Canada appeared to be mounting a case on behalf of the rest of the world, since it cited almost 200 examples of alleged US wrongdoing, almost all of them concerning other trading partners, such as China, India, Brazil and the European Union.

The 32-page complaint homed in on technical details of the US trade rulebook, ranging from the US treatment of export controls to the use of retroactive duties and split decisions by the six-member US International Trade Commission.

Canada said US procedures broke the WTO's Anti-Dumping Agreement, the Agreement on Subsidies and Countervailing Measures, the General Agreement on Tariffs and Trade and the Understanding on Rules and Procedures Governing the Settlement of Disputes.

Anti-dumping and countervailing duties - punitive tariffs to restrict imports that are unfairly priced or subsidised in order to beat the competition - are a core component of Washington's trade arsenal, and frequently used to defend US interests.

Such tariffs are allowed under WTO rules but they are subject to strict conditions.

The United States has been under fire for years about the way it calculates unfair pricing, or dumping. It has already lost a string of WTO disputes after its calculation methodology was ruled to be out of line with the WTO rulebook.

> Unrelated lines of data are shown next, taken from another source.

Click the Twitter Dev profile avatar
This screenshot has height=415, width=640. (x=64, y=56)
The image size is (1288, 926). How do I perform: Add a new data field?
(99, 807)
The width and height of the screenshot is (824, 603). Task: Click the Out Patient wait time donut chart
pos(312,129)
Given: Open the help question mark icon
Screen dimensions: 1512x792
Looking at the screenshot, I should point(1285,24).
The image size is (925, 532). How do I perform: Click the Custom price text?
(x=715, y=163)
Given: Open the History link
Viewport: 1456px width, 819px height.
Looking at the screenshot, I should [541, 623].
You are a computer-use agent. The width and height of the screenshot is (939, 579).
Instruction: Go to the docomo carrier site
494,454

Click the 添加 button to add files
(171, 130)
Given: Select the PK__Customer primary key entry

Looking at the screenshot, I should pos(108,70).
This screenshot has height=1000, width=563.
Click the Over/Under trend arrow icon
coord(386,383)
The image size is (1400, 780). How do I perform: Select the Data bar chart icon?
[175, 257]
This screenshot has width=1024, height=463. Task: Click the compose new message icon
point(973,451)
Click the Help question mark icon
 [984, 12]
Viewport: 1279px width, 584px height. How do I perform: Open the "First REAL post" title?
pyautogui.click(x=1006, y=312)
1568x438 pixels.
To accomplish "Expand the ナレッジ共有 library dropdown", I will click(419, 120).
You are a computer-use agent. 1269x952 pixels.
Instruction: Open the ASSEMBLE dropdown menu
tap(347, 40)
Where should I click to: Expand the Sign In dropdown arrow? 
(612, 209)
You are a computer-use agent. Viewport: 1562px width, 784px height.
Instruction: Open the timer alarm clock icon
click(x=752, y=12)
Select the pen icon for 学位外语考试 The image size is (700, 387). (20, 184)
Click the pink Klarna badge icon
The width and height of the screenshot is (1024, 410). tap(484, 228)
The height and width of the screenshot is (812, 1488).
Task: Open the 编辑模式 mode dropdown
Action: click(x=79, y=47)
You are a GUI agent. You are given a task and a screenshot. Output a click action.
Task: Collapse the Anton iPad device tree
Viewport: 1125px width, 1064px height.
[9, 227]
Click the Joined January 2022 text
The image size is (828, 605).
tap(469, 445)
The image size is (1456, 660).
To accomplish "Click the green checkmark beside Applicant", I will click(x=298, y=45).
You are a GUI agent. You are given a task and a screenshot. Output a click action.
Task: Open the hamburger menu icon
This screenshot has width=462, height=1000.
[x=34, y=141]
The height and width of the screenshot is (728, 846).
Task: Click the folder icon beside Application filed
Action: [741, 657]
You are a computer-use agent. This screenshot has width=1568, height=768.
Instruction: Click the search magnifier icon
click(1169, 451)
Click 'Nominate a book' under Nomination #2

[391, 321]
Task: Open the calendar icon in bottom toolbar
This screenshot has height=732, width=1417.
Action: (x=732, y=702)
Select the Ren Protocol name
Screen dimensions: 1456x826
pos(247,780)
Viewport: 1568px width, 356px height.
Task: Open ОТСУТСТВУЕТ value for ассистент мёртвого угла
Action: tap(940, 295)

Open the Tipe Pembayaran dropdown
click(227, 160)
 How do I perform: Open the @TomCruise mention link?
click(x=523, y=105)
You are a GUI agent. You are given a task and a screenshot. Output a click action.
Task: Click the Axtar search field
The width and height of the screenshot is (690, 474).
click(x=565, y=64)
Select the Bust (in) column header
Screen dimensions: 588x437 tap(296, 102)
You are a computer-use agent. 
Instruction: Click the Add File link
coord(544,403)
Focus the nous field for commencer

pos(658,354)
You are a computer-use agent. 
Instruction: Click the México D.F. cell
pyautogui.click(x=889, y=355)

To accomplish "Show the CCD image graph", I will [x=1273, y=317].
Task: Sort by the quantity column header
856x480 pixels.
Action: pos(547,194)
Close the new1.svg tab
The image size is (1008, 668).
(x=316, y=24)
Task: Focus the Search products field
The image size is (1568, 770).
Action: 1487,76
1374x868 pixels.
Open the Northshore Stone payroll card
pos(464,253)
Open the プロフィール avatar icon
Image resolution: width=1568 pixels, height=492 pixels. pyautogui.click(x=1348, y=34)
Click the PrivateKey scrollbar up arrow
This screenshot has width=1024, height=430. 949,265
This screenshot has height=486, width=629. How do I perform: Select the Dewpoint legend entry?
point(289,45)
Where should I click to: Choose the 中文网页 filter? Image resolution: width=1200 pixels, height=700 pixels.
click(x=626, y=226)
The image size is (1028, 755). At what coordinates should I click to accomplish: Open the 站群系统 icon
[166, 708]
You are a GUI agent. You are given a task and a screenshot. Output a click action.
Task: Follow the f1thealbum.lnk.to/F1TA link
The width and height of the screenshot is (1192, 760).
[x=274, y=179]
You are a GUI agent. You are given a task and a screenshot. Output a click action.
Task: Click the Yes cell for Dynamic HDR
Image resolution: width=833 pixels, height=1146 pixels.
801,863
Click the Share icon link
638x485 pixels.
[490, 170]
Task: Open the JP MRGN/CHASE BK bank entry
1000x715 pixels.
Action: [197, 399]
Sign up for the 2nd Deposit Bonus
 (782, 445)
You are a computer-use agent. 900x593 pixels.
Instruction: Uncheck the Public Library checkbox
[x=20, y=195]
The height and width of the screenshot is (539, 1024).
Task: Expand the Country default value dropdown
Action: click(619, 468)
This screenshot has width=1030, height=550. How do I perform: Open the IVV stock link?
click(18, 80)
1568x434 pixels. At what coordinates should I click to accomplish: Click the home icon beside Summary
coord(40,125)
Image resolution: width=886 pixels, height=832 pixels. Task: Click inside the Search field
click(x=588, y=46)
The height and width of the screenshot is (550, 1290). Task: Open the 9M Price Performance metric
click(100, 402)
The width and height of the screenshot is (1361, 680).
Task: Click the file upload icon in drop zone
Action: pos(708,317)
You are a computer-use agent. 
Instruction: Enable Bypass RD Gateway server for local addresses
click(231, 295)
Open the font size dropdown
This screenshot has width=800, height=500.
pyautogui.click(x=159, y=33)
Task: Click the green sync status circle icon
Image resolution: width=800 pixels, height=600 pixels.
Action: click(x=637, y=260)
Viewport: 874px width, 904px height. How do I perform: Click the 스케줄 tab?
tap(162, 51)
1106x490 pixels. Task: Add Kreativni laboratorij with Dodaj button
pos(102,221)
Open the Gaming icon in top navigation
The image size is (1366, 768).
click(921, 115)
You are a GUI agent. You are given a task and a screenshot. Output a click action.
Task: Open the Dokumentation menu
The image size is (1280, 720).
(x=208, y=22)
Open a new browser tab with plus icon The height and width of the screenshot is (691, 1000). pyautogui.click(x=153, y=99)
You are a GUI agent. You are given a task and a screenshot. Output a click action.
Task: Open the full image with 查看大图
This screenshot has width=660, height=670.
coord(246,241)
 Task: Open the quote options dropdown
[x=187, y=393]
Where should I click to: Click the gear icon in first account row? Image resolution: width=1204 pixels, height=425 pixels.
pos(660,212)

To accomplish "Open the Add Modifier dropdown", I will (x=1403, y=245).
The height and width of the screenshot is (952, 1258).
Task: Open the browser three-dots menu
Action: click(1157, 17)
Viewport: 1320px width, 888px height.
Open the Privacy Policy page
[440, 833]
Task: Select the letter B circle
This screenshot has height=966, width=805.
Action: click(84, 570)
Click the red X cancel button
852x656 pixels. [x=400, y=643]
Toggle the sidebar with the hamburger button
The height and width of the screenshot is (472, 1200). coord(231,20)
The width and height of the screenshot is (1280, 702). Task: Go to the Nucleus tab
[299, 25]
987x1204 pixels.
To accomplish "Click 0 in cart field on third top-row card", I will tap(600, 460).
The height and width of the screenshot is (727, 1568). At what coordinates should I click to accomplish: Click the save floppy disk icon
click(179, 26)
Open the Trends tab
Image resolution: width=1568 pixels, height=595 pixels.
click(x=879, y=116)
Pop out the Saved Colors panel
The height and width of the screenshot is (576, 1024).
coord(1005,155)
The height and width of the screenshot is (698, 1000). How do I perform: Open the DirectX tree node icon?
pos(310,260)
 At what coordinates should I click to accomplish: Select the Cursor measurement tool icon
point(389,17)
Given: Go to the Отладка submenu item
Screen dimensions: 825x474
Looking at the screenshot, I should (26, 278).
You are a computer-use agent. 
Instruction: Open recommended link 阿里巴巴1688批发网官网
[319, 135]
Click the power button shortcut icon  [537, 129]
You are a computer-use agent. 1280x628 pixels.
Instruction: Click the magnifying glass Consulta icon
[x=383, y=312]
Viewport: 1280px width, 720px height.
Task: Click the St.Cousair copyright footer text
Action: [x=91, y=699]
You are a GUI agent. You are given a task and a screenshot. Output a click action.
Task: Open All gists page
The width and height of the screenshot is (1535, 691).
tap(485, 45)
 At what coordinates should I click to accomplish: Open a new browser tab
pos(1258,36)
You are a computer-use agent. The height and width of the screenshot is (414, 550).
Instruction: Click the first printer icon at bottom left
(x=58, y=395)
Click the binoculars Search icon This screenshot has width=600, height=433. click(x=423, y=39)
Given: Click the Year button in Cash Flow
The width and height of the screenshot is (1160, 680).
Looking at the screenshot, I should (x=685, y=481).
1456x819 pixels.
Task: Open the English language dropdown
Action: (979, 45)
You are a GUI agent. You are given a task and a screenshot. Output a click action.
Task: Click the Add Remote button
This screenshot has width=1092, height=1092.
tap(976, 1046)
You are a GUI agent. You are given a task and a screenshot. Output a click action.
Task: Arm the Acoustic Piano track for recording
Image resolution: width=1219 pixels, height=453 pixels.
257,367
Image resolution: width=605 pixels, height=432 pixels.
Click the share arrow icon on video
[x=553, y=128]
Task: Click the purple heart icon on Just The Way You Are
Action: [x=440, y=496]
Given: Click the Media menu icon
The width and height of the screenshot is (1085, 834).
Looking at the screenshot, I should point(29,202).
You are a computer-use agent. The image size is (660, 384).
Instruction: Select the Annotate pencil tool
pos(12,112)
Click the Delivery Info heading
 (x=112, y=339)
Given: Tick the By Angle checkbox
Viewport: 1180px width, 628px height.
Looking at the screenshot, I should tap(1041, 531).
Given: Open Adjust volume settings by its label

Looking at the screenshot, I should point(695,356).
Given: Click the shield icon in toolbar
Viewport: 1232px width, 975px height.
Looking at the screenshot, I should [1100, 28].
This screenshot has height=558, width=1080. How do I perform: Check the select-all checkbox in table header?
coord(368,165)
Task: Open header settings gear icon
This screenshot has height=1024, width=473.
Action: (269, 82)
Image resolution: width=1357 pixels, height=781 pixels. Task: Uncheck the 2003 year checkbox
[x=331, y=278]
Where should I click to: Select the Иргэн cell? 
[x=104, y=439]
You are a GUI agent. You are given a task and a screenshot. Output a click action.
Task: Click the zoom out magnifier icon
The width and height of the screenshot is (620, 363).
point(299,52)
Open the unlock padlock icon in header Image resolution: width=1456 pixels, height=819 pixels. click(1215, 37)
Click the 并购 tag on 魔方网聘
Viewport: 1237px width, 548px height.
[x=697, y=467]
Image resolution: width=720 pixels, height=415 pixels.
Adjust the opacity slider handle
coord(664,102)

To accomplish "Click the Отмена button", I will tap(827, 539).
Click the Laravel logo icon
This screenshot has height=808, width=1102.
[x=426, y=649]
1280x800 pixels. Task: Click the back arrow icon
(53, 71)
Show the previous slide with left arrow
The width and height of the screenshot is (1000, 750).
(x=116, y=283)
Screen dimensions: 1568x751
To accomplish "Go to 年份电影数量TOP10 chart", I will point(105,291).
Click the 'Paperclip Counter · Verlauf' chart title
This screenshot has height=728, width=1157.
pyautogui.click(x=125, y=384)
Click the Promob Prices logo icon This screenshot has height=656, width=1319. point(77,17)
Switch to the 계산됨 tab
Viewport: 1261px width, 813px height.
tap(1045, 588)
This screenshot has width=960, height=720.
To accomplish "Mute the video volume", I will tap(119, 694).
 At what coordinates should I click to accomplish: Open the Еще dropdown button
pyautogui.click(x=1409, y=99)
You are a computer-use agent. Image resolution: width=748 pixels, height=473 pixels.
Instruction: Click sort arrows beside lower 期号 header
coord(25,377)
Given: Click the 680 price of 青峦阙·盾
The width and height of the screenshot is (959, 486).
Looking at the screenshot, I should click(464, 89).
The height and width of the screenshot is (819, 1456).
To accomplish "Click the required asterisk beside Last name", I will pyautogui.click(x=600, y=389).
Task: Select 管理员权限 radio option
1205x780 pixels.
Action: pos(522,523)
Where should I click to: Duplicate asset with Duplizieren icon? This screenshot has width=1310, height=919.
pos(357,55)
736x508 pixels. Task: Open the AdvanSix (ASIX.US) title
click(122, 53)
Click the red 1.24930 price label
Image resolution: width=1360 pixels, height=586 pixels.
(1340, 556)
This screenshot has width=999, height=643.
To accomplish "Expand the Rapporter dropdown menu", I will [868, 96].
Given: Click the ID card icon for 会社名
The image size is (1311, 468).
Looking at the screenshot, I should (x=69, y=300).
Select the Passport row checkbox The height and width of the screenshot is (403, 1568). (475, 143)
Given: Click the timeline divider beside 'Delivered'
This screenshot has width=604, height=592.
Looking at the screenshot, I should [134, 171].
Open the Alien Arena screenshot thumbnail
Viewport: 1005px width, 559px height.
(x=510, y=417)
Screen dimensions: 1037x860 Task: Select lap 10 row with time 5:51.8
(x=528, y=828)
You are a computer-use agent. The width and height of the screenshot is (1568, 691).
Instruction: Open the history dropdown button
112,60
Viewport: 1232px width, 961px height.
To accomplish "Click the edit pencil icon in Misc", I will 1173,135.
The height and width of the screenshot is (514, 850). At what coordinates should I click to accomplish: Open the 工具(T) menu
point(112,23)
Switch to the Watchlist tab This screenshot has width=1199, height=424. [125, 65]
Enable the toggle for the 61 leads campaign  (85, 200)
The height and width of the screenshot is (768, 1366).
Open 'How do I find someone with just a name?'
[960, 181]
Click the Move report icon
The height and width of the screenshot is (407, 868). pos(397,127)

Under President Donald Trump, the United States has threatened to expand the use of punitive duties against China and has angered Beijing by refusing to accede to China's demand to be treated as any other "market economy".

Mr Trump has also upset Canada by slapping punitive tariffs on Canadian softwood lumber exports, leading to a challenge by Ottawa at the WTO and the North American Free Trade Agreement.